Auch die Technik, mit der die Tonkrieger hergestellt wurden, ist ebenso unklar wie umstritten. Einige Forscher vermuten, dass die Handwerker vorwiegend ungebrannten Ton verwendeten. Es gibt aber auch Analysen, die auf ein Brennen des Materials hindeuten. Um mehr Aufschluss über den Fertigungsprozess der Tonkrieger zu erhalten, haben Quinn und seine Kollegen Proben von 14 Terrakotta-Figuren analysiert und mit Proben von fünf Tonziegeln des Bodens und Resten der Lehmfüllung von drei bronzenen Statuen aus dem Grab verglichen.
Drei verschiedene Rezepte
Die Analysen enthüllten: Das Rohmaterial für alle Bauten und Figuren war zwar gleich, aber es wurde je nach Zweck auf drei verschiedene Arten gezielt verfeinert und ergänzt. Die Basis bildete ein kalkfreier Lehm, der zahlreiche Körnchen aus Quarz und Biotit enthielt.
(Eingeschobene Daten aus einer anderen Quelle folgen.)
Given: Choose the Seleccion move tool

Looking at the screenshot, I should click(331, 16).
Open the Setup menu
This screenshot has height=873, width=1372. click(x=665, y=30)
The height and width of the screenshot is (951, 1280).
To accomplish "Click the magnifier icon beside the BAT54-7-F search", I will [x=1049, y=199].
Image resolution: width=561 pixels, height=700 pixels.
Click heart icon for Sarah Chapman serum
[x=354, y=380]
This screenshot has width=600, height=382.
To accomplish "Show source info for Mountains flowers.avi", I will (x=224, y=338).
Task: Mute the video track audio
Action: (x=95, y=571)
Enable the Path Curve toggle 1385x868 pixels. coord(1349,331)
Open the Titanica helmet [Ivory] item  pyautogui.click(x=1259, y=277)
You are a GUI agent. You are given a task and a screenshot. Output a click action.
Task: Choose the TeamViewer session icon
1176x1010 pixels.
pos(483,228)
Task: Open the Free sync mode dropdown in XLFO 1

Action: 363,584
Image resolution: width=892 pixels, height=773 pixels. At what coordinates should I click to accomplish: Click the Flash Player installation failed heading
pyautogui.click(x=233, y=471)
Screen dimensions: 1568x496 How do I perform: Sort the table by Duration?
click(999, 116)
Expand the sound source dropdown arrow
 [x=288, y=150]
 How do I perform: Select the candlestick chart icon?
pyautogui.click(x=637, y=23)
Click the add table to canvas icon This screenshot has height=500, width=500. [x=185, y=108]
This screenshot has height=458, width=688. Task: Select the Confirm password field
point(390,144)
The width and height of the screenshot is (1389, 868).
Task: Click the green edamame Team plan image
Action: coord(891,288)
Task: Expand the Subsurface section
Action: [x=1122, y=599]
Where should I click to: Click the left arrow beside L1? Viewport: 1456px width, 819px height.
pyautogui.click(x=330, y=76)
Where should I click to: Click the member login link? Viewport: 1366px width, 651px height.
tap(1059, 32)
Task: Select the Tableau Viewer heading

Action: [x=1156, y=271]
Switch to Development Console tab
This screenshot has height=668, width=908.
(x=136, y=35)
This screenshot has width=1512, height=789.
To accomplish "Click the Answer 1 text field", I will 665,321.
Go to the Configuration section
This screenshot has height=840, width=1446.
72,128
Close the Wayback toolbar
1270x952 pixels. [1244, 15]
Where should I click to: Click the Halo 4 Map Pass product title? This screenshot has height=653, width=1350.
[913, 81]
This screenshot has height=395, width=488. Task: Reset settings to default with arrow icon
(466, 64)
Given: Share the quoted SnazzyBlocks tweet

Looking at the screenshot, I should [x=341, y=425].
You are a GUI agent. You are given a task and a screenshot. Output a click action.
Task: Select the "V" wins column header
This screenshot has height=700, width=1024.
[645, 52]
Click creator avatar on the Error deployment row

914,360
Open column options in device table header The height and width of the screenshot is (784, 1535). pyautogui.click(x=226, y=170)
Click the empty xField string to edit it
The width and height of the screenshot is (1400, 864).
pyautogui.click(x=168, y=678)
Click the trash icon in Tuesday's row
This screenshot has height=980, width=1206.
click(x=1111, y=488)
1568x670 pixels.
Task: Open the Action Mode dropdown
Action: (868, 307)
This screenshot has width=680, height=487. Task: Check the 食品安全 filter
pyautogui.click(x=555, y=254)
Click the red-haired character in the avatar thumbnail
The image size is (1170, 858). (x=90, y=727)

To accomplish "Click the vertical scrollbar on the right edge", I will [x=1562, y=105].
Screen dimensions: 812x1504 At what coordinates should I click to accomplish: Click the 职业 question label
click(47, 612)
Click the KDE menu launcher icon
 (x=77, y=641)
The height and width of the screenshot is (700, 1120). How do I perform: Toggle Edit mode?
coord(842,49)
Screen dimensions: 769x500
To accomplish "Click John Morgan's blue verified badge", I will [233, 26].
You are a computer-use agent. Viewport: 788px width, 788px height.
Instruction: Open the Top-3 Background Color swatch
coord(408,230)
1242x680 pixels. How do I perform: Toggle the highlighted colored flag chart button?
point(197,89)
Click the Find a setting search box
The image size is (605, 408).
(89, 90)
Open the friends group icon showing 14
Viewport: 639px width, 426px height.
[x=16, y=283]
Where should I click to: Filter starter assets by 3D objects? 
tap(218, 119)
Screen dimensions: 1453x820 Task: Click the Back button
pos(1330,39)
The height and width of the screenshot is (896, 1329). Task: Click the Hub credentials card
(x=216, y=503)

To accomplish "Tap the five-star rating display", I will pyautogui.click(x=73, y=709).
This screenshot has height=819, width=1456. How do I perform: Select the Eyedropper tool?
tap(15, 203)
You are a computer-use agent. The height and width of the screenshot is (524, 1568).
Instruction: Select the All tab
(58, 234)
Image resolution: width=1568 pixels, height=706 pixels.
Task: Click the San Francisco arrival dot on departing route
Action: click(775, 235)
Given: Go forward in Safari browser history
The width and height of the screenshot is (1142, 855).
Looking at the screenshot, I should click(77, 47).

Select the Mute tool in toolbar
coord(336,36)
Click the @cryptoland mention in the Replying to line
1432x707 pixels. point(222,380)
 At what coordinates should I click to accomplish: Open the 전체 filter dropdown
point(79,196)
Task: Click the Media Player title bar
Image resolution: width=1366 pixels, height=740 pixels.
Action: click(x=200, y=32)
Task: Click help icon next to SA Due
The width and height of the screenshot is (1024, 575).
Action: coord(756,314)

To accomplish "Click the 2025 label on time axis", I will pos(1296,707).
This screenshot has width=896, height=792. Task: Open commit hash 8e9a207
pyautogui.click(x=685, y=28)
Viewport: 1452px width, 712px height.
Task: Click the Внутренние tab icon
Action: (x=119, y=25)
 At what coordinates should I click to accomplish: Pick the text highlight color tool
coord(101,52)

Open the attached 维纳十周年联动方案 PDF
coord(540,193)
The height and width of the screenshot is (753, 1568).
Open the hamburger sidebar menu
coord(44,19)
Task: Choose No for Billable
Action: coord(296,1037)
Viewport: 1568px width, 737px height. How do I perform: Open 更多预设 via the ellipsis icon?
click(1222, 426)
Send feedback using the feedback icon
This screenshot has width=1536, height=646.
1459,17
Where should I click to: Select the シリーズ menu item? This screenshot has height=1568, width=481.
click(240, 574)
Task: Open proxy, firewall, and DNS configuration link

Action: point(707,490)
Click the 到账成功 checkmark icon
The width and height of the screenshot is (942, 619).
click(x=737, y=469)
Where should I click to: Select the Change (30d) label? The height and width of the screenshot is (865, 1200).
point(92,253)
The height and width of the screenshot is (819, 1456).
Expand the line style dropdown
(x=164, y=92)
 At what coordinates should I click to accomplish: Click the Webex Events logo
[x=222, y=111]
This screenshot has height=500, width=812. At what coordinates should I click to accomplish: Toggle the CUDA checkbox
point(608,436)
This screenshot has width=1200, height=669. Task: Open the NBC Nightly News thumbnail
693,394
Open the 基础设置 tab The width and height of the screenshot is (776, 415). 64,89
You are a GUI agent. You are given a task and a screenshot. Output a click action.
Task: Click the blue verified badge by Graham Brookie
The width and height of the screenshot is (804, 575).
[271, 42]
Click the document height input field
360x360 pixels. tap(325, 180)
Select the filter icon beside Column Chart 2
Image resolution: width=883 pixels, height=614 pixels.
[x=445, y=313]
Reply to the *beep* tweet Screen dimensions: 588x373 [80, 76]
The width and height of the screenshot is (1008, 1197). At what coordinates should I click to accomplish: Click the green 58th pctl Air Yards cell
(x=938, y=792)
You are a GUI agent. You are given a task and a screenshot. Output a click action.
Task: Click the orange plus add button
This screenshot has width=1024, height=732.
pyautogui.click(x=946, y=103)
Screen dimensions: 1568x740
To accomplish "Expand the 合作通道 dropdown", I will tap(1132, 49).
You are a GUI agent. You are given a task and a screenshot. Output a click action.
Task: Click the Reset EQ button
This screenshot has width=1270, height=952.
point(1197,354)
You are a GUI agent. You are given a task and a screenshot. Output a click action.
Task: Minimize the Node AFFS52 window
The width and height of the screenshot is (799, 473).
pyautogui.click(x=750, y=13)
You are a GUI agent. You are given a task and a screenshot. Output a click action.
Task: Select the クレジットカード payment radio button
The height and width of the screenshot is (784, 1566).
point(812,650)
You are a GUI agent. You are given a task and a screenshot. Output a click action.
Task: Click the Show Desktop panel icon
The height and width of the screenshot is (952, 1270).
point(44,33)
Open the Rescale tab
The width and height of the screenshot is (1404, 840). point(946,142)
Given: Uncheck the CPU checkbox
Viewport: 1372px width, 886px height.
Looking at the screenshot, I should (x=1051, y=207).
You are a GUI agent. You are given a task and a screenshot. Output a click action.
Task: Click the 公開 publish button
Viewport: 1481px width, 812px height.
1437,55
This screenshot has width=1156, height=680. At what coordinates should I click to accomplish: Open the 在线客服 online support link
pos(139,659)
Dieser stammte wahrscheinlich aus den ausgedehnten Lössschichten in der unmittelbaren Nähe des Grabmals, wie die Forscher berichten.
Für die Ziegel der Wände und des Bodens in den Grabkammern verwendeten die kaiserlichen Handwerker den Lehm weitgehend unbehandelt. Die Lehmmischung wurde nur in Form gepresst und getrocknet, wie ihre Mikrostruktur zeigt. Die Analysen sprechen zudem dafür, dass diese Ziegel nicht gebrannt wurden.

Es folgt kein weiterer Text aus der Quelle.